▶ **Input**:

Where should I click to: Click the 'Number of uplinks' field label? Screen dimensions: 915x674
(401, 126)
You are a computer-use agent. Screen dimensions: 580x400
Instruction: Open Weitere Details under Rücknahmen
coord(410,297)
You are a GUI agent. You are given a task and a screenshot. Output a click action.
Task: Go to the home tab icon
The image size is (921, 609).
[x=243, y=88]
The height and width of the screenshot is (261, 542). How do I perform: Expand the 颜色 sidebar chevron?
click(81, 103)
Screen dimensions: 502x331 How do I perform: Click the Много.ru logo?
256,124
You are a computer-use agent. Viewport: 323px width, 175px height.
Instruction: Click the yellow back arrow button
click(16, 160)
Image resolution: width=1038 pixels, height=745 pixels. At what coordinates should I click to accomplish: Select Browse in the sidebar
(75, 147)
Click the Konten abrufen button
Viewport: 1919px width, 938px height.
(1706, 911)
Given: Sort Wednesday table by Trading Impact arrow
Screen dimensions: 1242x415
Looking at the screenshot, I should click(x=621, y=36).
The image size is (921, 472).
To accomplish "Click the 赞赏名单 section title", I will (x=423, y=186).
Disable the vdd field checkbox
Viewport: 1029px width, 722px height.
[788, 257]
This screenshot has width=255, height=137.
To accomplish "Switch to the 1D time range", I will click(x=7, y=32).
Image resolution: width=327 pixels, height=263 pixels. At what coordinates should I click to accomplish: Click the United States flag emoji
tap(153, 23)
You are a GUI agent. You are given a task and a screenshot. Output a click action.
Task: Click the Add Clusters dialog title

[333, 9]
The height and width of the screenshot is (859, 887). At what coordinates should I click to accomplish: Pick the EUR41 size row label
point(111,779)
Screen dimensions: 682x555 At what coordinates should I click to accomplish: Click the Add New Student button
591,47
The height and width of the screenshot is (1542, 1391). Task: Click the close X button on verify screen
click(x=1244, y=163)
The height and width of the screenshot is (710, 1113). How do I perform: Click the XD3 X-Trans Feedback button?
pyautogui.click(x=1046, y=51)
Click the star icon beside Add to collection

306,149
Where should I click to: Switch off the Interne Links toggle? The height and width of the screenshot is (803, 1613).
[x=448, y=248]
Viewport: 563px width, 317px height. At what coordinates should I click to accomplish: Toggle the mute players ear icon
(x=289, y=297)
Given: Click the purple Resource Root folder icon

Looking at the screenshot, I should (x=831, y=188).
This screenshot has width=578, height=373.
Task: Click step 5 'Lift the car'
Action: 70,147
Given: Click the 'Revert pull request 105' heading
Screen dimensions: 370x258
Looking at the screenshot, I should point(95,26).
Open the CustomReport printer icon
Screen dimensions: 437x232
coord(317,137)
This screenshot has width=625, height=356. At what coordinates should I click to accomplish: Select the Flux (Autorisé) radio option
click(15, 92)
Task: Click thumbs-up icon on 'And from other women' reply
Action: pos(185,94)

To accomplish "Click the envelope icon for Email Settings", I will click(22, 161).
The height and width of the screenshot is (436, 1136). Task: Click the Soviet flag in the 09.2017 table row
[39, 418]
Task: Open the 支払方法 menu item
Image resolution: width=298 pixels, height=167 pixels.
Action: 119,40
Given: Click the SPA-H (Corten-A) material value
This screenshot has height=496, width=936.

▶ **Exercise requirements**: Write out all of the records above again, changing "Where should I click to" to "Where do I click to" everywhere it appears and leaving everything else unchanged.

▶ **Worked solution**:
Where do I click to: Click the 'Number of uplinks' field label? Screen dimensions: 915x674
(401, 126)
You are a computer-use agent. Screen dimensions: 580x400
Instruction: Open Weitere Details under Rücknahmen
coord(410,297)
You are a GUI agent. You are given a task and a screenshot. Output a click action.
Task: Go to the home tab icon
The image size is (921, 609).
[x=243, y=88]
The height and width of the screenshot is (261, 542). How do I perform: Expand the 颜色 sidebar chevron?
click(81, 103)
Screen dimensions: 502x331 How do I perform: Click the Много.ru logo?
256,124
You are a computer-use agent. Viewport: 323px width, 175px height.
Instruction: Click the yellow back arrow button
click(16, 160)
Image resolution: width=1038 pixels, height=745 pixels. At what coordinates should I click to accomplish: Select Browse in the sidebar
(75, 147)
Click the Konten abrufen button
Viewport: 1919px width, 938px height.
(1706, 911)
Given: Sort Wednesday table by Trading Impact arrow
Screen dimensions: 1242x415
Looking at the screenshot, I should click(x=621, y=36).
The image size is (921, 472).
To accomplish "Click the 赞赏名单 section title", I will (x=423, y=186).
Disable the vdd field checkbox
Viewport: 1029px width, 722px height.
[788, 257]
This screenshot has width=255, height=137.
To accomplish "Switch to the 1D time range", I will click(x=7, y=32).
Image resolution: width=327 pixels, height=263 pixels. At what coordinates should I click to accomplish: Click the United States flag emoji
tap(153, 23)
You are a GUI agent. You are given a task and a screenshot. Output a click action.
Task: Click the Add Clusters dialog title

[333, 9]
The height and width of the screenshot is (859, 887). At what coordinates should I click to accomplish: Pick the EUR41 size row label
point(111,779)
Screen dimensions: 682x555 At what coordinates should I click to accomplish: Click the Add New Student button
591,47
The height and width of the screenshot is (1542, 1391). Task: Click the close X button on verify screen
click(x=1244, y=163)
The height and width of the screenshot is (710, 1113). How do I perform: Click the XD3 X-Trans Feedback button?
pyautogui.click(x=1046, y=51)
Click the star icon beside Add to collection

306,149
Where do I click to: Switch off the Interne Links toggle? The height and width of the screenshot is (803, 1613).
[x=448, y=248]
Viewport: 563px width, 317px height. At what coordinates should I click to accomplish: Toggle the mute players ear icon
(x=289, y=297)
Given: Click the purple Resource Root folder icon

Looking at the screenshot, I should (x=831, y=188).
This screenshot has width=578, height=373.
Task: Click step 5 'Lift the car'
Action: 70,147
Given: Click the 'Revert pull request 105' heading
Screen dimensions: 370x258
Looking at the screenshot, I should point(95,26).
Open the CustomReport printer icon
Screen dimensions: 437x232
coord(317,137)
This screenshot has width=625, height=356. At what coordinates should I click to accomplish: Select the Flux (Autorisé) radio option
click(15, 92)
Task: Click thumbs-up icon on 'And from other women' reply
Action: pos(185,94)

To accomplish "Click the envelope icon for Email Settings", I will click(22, 161).
The height and width of the screenshot is (436, 1136). Task: Click the Soviet flag in the 09.2017 table row
[39, 418]
Task: Open the 支払方法 menu item
Image resolution: width=298 pixels, height=167 pixels.
Action: 119,40
Given: Click the SPA-H (Corten-A) material value
This screenshot has height=496, width=936.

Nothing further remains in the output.